**出題:** 月食を扱った提示文から、次の一文を英語に訳してください。「食の進んだ暗い部分が、暗黒ではなく、地球大気による散乱と屈折により、明るく(赤く)見えるさまを詠んでいる。」

**提示文:**
--------------------------------

月、ミジンコ、深海魚、めかぶ
2018-07-30


◆見えなかった月食と千羽鶴
一昨日、関東に台風のせまる明けがた、雲間に皆既月食の月が見えるのではないかと寝床を抜け出し、ベランダから空を見たが、月影はまったく見えず、ふたたび眠りについた。雲の向こうの月食となったが、最近知った次の歌を紹介したい。

月蝕のくらき部分は蝕すすむままにあはれに明るみてゆく 佐藤佐太郎

食の進んだ暗い部分が、暗黒ではなく、地球大気による散乱と屈折により、明るく(赤く)見えるさまを詠んでいる。ここでの「あわれ」はpityではなく「もののあわれ」的なことだろう。影は欠けはじめでも赤いはずだが、輝面比が下がると、暗い部分の赤さが目立つので、「すすむままに」「明るみてゆく」ことになる。

--------------------------------

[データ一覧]
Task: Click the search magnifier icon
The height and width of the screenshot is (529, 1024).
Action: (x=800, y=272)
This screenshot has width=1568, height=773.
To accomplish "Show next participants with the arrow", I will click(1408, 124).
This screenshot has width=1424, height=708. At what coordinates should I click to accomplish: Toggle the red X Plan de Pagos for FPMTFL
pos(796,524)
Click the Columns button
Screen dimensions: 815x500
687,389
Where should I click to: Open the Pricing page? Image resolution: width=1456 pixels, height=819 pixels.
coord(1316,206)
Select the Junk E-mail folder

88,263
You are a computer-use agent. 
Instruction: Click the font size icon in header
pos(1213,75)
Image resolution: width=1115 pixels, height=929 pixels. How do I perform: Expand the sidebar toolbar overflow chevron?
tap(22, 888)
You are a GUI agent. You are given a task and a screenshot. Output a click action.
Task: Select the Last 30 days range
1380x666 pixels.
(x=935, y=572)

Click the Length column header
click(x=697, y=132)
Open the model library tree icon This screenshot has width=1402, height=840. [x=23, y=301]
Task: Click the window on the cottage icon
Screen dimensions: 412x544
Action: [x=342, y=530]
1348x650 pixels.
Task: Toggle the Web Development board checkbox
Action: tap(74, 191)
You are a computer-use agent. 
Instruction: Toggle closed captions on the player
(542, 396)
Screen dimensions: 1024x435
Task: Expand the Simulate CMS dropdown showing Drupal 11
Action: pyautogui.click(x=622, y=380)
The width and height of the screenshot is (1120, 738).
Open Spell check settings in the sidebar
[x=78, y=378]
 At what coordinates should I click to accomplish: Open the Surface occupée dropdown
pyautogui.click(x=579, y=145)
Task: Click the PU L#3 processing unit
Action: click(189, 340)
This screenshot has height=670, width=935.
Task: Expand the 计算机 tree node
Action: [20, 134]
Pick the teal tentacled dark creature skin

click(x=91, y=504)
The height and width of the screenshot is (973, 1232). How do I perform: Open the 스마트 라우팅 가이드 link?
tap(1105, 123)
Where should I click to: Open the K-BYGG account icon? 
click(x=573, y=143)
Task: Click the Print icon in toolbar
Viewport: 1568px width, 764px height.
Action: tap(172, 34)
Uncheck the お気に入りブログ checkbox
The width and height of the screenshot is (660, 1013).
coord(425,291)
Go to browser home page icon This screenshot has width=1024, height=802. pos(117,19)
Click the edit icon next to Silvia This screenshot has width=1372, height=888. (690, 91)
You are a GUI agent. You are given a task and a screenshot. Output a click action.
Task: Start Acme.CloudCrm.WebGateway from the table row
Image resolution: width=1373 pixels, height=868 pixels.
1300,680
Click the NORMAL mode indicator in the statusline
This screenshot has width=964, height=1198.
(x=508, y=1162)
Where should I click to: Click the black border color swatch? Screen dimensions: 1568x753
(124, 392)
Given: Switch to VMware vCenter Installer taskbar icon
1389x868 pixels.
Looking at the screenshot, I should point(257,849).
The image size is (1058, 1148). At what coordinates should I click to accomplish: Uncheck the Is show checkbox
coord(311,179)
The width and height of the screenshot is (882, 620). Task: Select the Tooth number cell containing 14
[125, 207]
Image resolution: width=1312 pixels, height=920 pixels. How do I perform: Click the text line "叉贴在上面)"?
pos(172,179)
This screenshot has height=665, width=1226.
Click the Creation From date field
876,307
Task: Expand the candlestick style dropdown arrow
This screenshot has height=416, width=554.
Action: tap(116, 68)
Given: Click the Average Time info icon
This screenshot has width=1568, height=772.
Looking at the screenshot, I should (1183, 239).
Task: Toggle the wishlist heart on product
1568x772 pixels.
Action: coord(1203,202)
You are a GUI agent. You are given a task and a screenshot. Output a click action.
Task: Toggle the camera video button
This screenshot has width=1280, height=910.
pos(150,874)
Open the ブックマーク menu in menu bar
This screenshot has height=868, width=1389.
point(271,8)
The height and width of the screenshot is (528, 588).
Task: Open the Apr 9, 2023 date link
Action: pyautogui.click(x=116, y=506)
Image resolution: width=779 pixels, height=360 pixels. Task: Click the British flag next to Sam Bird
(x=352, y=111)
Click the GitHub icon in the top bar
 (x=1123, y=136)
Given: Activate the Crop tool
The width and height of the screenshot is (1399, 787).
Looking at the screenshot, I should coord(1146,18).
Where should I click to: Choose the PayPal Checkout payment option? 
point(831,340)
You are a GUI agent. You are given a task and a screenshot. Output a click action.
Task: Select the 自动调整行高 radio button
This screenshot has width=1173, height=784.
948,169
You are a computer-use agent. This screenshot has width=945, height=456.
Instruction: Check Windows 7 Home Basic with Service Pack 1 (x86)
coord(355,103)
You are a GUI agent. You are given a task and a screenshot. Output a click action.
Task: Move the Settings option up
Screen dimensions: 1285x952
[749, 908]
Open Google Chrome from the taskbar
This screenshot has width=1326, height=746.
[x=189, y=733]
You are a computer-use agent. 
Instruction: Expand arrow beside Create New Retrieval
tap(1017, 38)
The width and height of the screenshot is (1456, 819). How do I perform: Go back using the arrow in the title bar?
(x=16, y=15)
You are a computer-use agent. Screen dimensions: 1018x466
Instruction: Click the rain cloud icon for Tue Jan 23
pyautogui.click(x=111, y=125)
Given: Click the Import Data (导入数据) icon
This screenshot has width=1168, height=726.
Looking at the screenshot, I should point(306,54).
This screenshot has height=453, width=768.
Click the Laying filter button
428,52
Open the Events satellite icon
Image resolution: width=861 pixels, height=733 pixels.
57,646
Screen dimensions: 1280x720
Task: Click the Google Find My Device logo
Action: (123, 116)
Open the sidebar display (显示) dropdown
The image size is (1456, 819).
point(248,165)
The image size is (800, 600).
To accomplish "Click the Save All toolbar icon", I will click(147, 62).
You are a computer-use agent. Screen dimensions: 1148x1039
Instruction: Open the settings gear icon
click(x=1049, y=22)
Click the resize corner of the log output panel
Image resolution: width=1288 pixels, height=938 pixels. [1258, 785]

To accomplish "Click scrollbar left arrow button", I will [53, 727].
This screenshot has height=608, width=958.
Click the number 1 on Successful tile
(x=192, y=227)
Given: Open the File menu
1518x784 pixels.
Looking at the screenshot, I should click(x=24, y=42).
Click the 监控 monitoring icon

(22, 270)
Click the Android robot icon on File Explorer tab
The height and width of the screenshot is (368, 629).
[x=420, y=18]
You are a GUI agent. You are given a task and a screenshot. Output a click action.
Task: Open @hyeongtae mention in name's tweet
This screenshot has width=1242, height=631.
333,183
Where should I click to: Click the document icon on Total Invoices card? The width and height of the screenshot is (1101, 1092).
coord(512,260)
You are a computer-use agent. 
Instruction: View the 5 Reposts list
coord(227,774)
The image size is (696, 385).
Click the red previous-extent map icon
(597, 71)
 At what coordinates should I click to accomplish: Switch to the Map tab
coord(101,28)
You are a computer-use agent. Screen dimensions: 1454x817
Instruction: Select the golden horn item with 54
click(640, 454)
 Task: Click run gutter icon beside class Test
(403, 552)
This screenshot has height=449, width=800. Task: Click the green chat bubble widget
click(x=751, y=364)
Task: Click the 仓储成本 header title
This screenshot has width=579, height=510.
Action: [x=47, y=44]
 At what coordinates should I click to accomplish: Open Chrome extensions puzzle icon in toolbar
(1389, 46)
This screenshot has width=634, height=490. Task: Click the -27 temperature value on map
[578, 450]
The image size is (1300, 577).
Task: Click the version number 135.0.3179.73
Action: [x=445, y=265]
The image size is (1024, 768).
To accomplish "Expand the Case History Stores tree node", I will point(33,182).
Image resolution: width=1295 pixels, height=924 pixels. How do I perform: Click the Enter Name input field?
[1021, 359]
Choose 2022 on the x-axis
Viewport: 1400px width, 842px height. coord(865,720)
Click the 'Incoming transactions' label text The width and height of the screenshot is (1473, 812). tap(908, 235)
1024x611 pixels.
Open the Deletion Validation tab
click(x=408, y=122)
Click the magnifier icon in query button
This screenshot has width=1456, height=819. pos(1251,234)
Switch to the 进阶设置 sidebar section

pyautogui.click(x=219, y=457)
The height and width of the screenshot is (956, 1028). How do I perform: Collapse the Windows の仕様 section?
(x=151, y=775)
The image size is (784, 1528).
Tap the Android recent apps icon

--------------------------------

**解答:** The verse depicts how the dark portion, where the eclipse has advanced, appears not pitch black but bright (red), owing to scattering and refraction by the Earth's atmosphere.